On Wednesday afternoon, while newly arrived students were testing out their bicycles in the parking lot at the Kornoeljestraat building, Charlene Chabert, a French exchange student, was still waiting around upstairs to take her last computer science exam at 6:30 in the evening.
‘I’ve had one exam every week for the last three weeks’, she explains, standing in an open room ready for a new occupant. She is staying in another room across the hall, which she is sharing with two other students in the SSH building. ‘The timing is tricky. It means I’m going to miss my first week of classes back in France.’
The rental contracts of first semester exchange students ended on 31 January and the new contracts began on Wednesday, 1 February. The 24-hour turnaround left the common spaces and bedrooms in the SSH buildings spic and span, but some outgoing students found themselves in a housing conundrum: they have to move out of their rooms, but they have not finished their exams yet.

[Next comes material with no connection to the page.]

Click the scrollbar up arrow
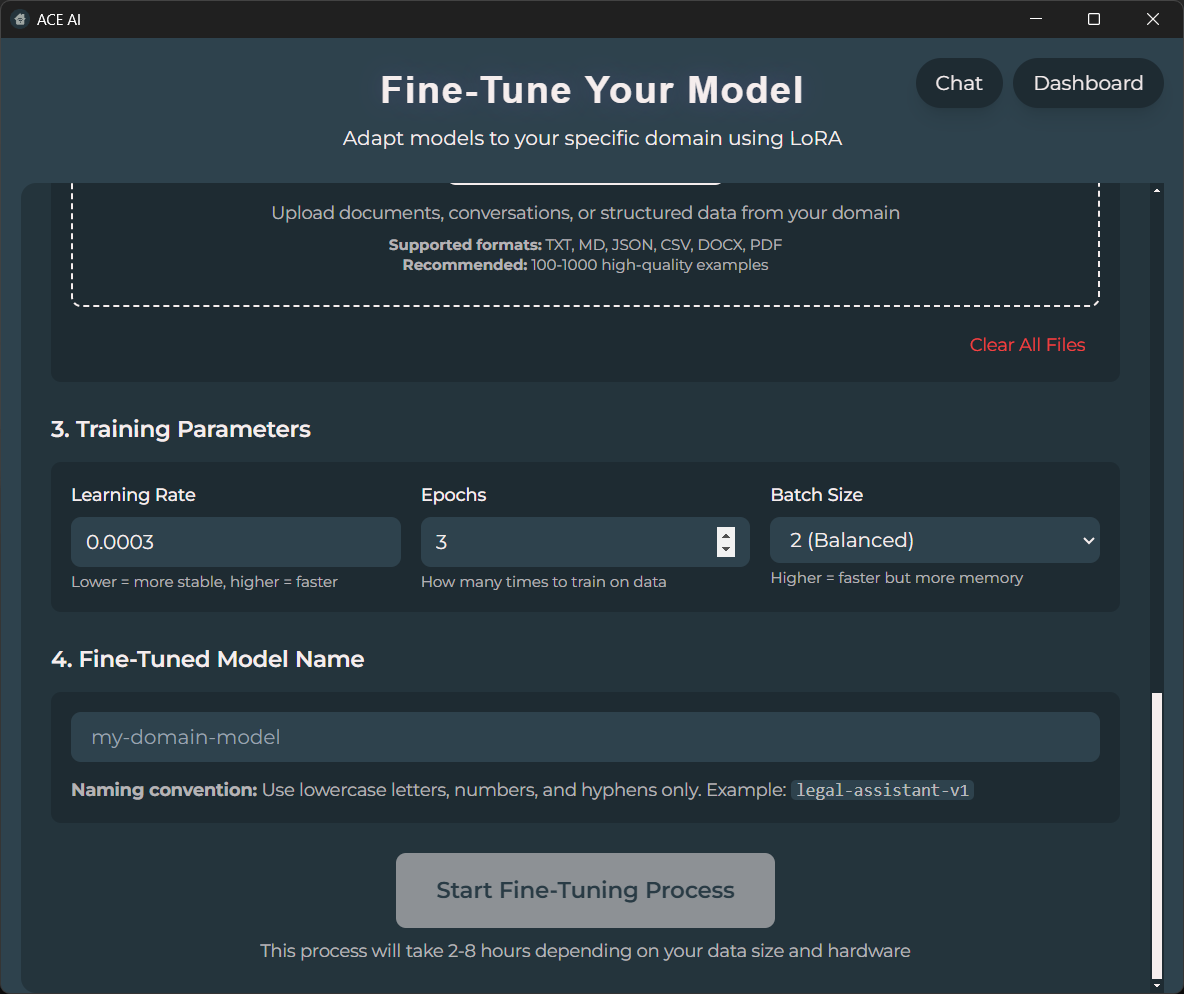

In Chabert’s building, a handful of students have solved the problem like she has: by moving into the rooms that other exchange students have vacated for their last couple of days. According to the residents, SSH notified students several weeks before the winter break that there would be a timing issue with the end of the leases and the end of the exam period.
Some faculties at the RUG and Hanze also made it possible for students who found themselves facing the prospect of having to move out to schedule their exams before the Christmas vacation.

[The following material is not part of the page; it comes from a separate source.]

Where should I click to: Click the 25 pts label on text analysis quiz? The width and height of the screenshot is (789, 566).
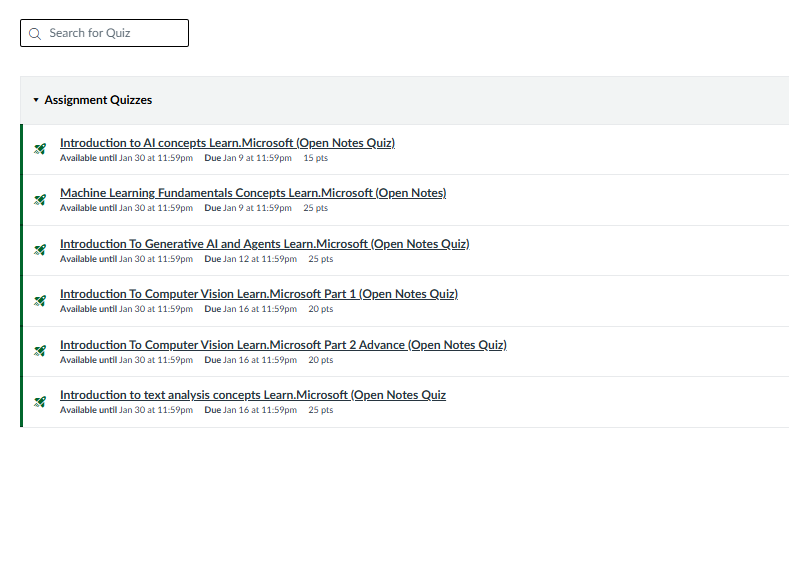coord(320,410)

However, staff official for education and students Jan Wolthuis says that there is no way to keep track of exactly how many students were impacted by their exam schedule overlapping with the end of their lease. What is known is that as many as 500 students moved out of their SSH rooms on Tuesday, and about 520 arrived on Wednesday to start their semester abroad. Although foreign students are not required to live in SSH’s rooms, many exchange students reside in one of the roughly 1,500 rooms the organisation provides in Groningen.
‘It’s not a situation particularly caused by SSH, but a problem the university has created for itself’, says Wolthuis. Because of the RUG’s academic year schedule – exams for the first semester are not held before the winter break – students from the first semester may still have exams through the first days of February.
This is becoming a recurring theme: in 2016, some incoming students had to wait to move into their rooms in SSH housing because the leases of the first semester students ran through the day before classes began for the second semester.
‘Each year, we have the same conflicting interests. Depending on the day of the week on which 1 February falls, it is a problem for one group or the other’, Wolthuis says. Finding a solution has thus far proven difficult, since the academic calendar for the university is set years in advance.
Hotels and hostels
According to Jolien Stokroos, SSH manager in Groningen, the housing organisation is searching for other options by talking to hotels and hostels which could potentially offer discounts to students who have to stay in Groningen for a few more weeks. ‘Unfortunately, this will not happen this study year, but we hope we can offer students such options starting next year’, Stokroos says.
As of now, it looks like the academic calendar may present problems for second semester exchange students as well: grades will be announced in July, but their rental contracts will end in June.